States must provide details to the federal government by Nov. 16 – just 10 days after the presidential election – on how they will run online insurance marketplaces, according to guidance released Wednesday.
Those that don’t meet the deadline – or that can’t operate their own marketplaces, called exchanges – will have it done for them by the federal government, starting in January 2014.
The marketplaces, which are mandated by the 2010 health law, are designed to increase competition among insurers and to make coverage more affordable. States can choose to run the exchanges, elect to perform only some services or cede control to the federal government, officials said Wednesday. The Department of Health & Human Services “will seek to harmonize … policies with existing state programs and laws wherever possible,” according to a separate report offering a few details on what a federal exchange might look like.
While the guidance does not indicate whether there will be a governing board overseeing the federal exchanges, it does say the federally-overseen marketplaces will accept any insurer that meets the basic requirements.
Some consumer groups, including the American Cancer Society Cancer Action Network wanted the federal government to be more selective, in hopes that it would drive insurers to compete harder on pricing and quality measures.
But Steve Larsen, the federal official overseeing the federal exchange effort, said the initial approach would be an open marketplace, but he told reporters that in future years other options may be explored.

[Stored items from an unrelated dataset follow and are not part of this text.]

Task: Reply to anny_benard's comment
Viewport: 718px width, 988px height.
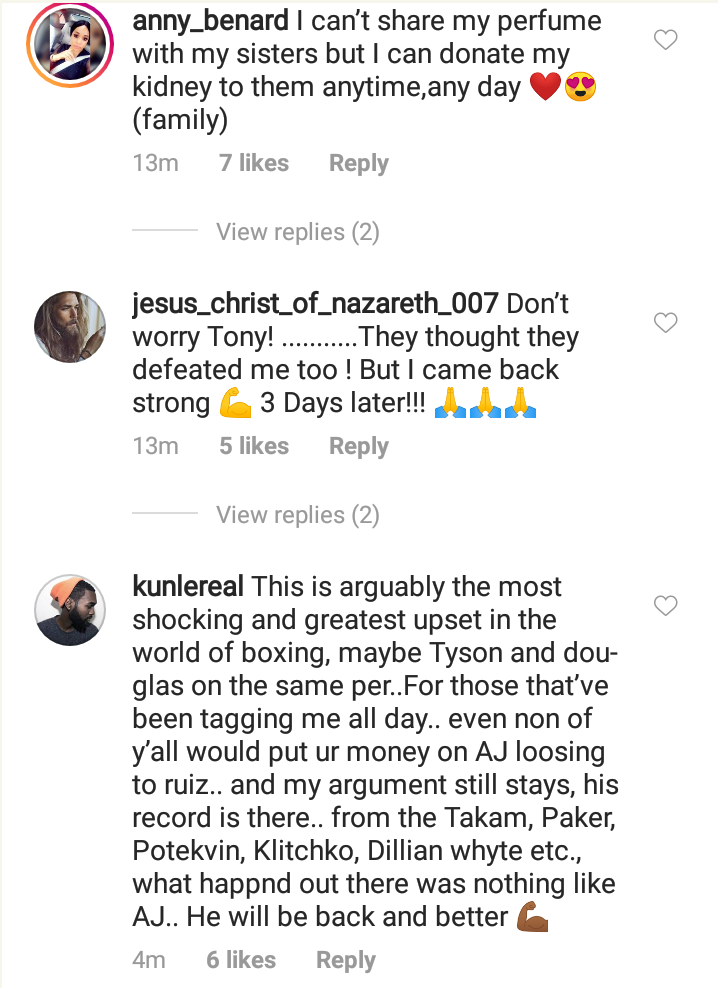Action: coord(358,164)
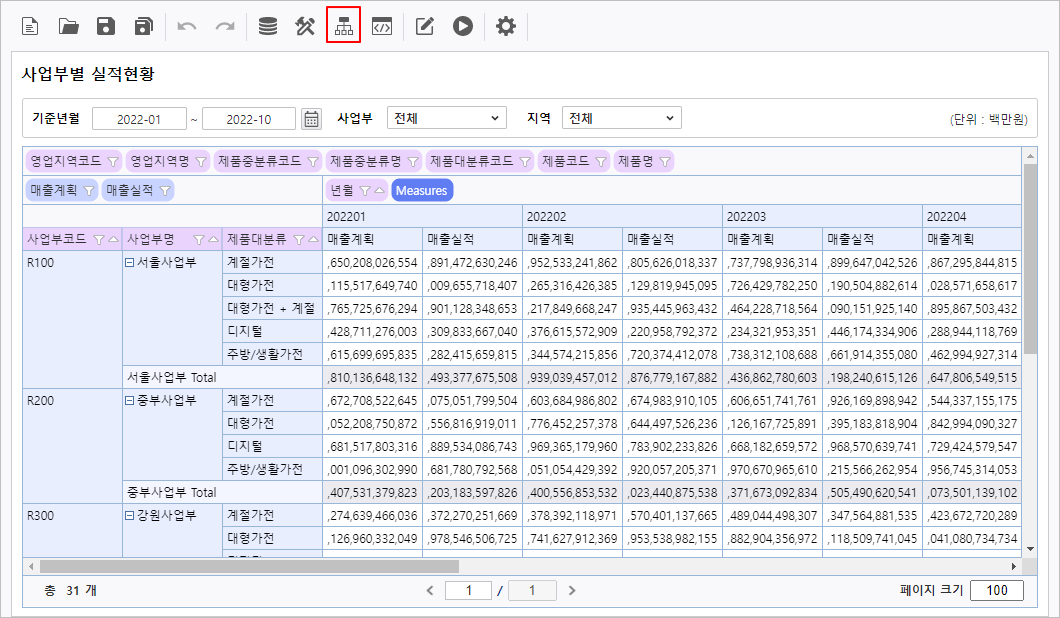
Task: Open calendar picker next to date range
Action: [x=312, y=119]
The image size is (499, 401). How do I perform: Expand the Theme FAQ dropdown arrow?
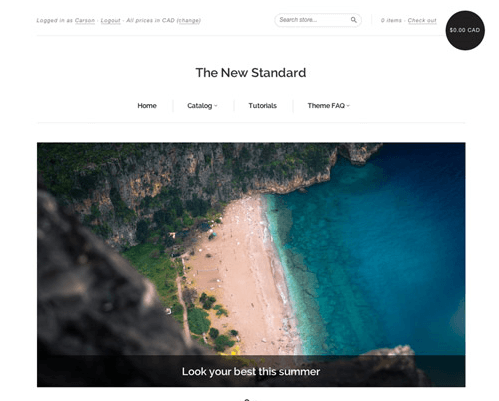click(348, 106)
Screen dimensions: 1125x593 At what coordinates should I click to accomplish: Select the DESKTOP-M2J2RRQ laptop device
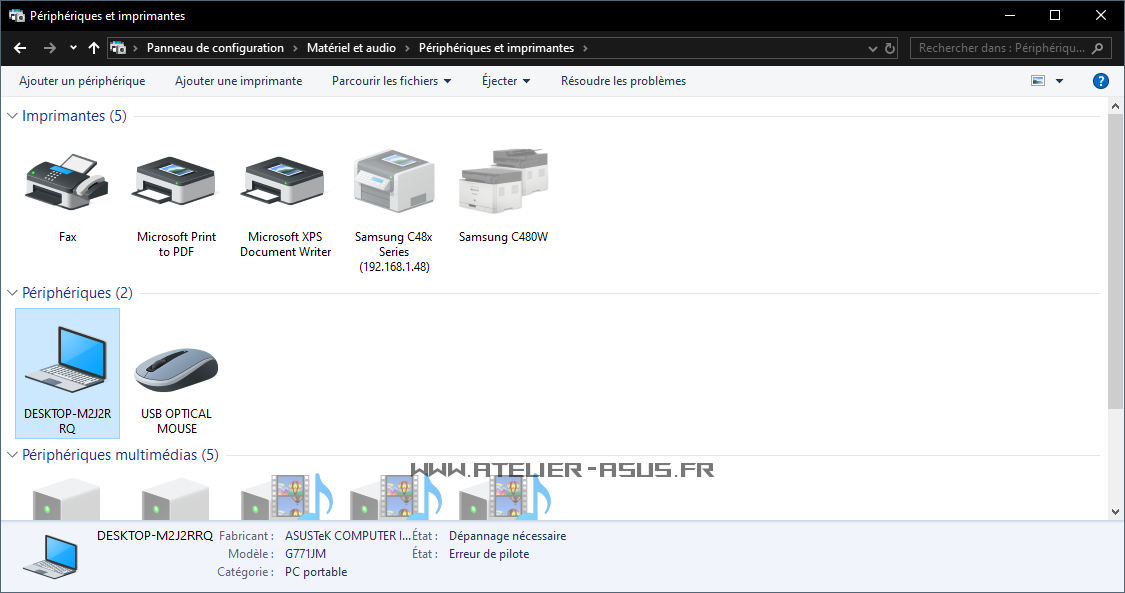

States that run their own exchanges are free to choose whichever model they prefer.
While many states are moving forward – 34 have received federal grants to pay for planning efforts – others are moving slowly or not at all. Six states — Illinois, Nevada, Oregon, South Dakota, Tennessee and Washington — received additional grants on Wednesday totaling more than $181 million.
According to news reports, officials in some state say they are holding back pending the Supreme Court’s decision on the constitutionality of the health law, expected at the end of June. The court could uphold the entire law, strike it down entirely or eliminate some parts of it.
Other state lawmakers have said they want to hold off on creating the marketplaces until after the results of the November election are known. Larsen reiterated the government’s stance that the court will uphold the law and that the president will be re-elected, and he said “states should turn their attention to moving forward.”